- Opening Delimiter -
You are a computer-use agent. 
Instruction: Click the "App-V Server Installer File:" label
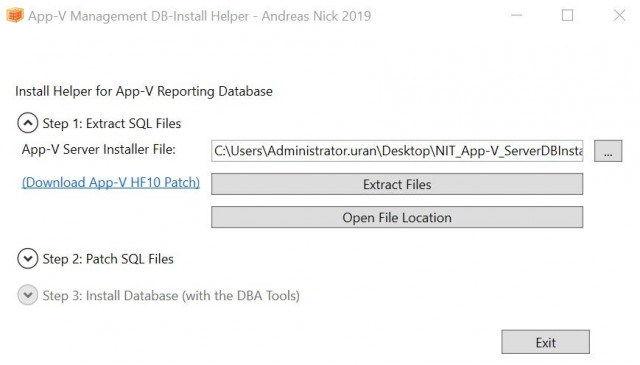99,149
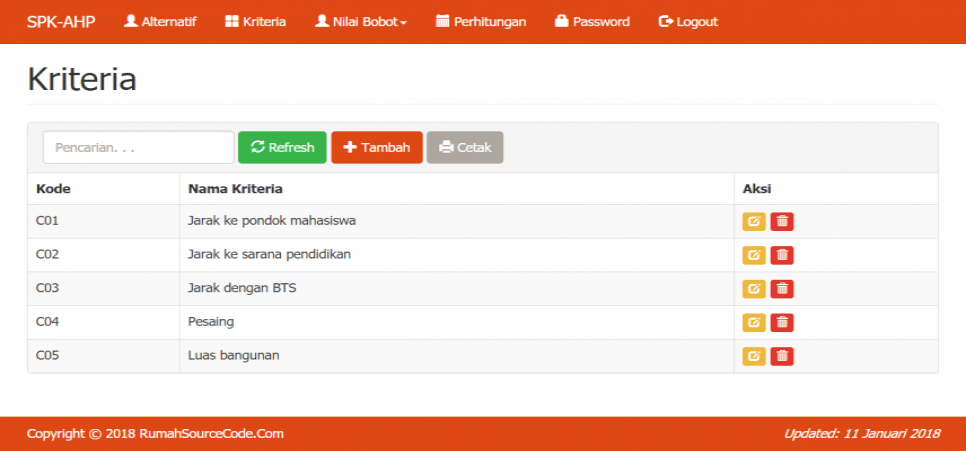966x451 pixels.
Task: Delete the Luas bangunan criterion
Action: [x=782, y=356]
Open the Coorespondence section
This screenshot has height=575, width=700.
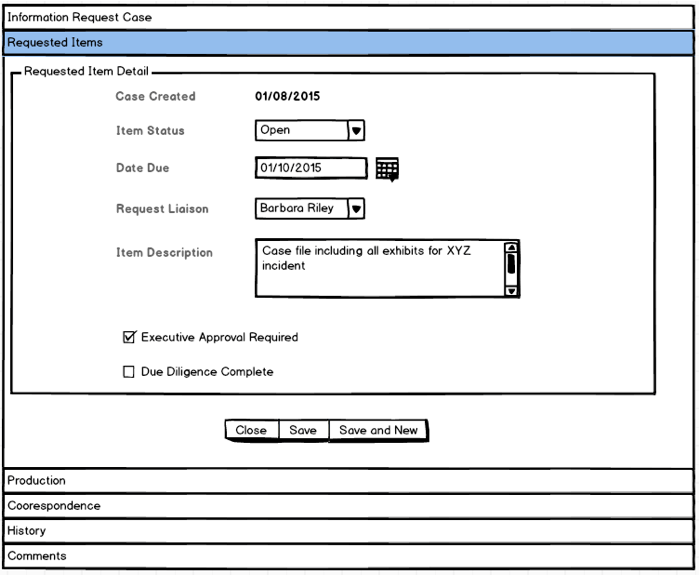point(348,506)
- Closing Delimiter -
**Your instructions**
Beginning with the line that contains "Open the Coorespondence section" and ending with the last line of the data above, output those lines exactly and nothing more, without any pictures.

**Exercise answer**
Open the Coorespondence section
This screenshot has height=575, width=700.
point(348,506)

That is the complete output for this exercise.